Does anyone live in or know anything about Dreamland? Any info would be great and helpful.

Thanks


----------



## faima (Nov 4, 2010)

kakrafcky said:


> Does anyone live in or know anything about Dreamland? Any info would be great and helpful.
> 
> Thanks


You mean the adventure park? It's outside Cairo, on the Oasis Road (the Fayum Road), near 6th of October City. With taxi from Giza is about 50 EGP. It's good place for fun, we went 1-2 times with my daughter. A bit high prices for food and drinks, but you really can enjoy whole one da there. We bought a VIP cards, can't remmember what includes in, but every card was 150 EGP.


----------



## kakrafcky (Jan 5, 2010)

faima said:


> You mean the adventure park? It's outside Cairo, on the Oasis Road (the Fayum Road), near 6th of October City. With taxi from Giza is about 50 EGP. It's good place for fun, we went 1-2 times with my daughter. A bit high prices for food and drinks, but you really can enjoy whole one da there. We bought a VIP cards, can't remmember what includes in, but every card was 150 EGP.

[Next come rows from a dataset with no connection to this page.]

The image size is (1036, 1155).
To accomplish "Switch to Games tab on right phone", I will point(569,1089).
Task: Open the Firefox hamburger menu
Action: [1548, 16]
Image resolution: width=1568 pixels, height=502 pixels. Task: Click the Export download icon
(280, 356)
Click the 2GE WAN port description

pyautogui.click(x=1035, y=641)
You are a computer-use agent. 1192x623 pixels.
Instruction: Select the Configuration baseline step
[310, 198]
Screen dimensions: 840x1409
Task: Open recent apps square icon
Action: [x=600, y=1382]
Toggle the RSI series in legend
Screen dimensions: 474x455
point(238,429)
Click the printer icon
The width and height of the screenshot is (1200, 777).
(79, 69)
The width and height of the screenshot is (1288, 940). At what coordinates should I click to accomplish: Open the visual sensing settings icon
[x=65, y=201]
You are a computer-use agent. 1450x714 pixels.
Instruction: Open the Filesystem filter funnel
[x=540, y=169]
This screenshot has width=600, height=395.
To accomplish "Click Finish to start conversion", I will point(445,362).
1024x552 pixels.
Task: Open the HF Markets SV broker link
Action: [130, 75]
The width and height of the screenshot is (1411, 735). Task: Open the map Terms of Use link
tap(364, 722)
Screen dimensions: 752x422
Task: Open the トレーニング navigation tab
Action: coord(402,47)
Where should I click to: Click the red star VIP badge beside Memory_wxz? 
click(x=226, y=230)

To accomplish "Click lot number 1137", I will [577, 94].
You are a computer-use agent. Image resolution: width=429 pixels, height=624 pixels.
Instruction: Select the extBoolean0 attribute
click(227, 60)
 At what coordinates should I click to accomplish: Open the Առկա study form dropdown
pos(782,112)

I was actually wondering about the whole community that is there. I saw that they have the park and also a mall and hotels and such. But they also have houses and all the others as well.


----------



## NZCowboy (May 11, 2009)

Dreamland, also has a very good golf course and two hotels. A group of us escapes the hussle and bussle of Cairo to Dreamland and stay at the Swiss Inn Hotel, they have a very good local/expat rate (300EGP for double room incl breakfast). Swiss Inn has a nice resort type feel some play golf, others just laze by the pool.
(as there a no public swimming pools in Cairo we find this a great alternative)


----------



## shamylk (Aug 29, 2010)

I live in Dreamland compound in an apartment...came here two weeks ago....its a nice place...clean...well maintained and having greenery between the apartment buildings....anything else you want to know?


----------



## ultramind (Oct 24, 2010)

a very nicea nd clean place , went there once last year .


----------



## Horus (Sep 17, 2010)

..dreamland to an Egyptian is when the planes come in, they think hmm more habitis and walking ATM machines who will visit the one and only papyrus museum


----------



## hurghadapat (Mar 26, 2010)

Horus said:


> ..dreamland to an Egyptian is when the planes come in, they think hmm more habitis and walking ATM machines who will visit the one and only papyrus museum


Errrmm.......what are habitis Horus


----------



## Horus (Sep 17, 2010)

hurghadapat said:


> Errrmm.......what are habitis Horus


My bad.

Habibti's ie. new surrogate mothers for the Egyptian men


----------



## MaidenScotland (Jun 6, 2009)

Habibi is a term of endearment for friends and loved ones. Something like sweetheart, but can be used among friends but close friends.. don't use it when you have only known someone 5 minutes 

Habibiti is a feminine form, that you would use to address female friends or family members and again only close friends


----------



## hurghadapat (Mar 26, 2010)

MaidenScotland said:


> Habibi is a term of endearment for friends and loved ones. Something like sweetheart, but can be used among friends but close friends.. don't use it when you have only known someone 5 minutes
> 
> Habibiti is a feminine form, that you would use to address female friends or family members and again only close friends


Yes i know that but think Horus didn't realise the difference.Sorry just trying to let Horus know his Araby is not always correct..........bless him,he is trying.


----------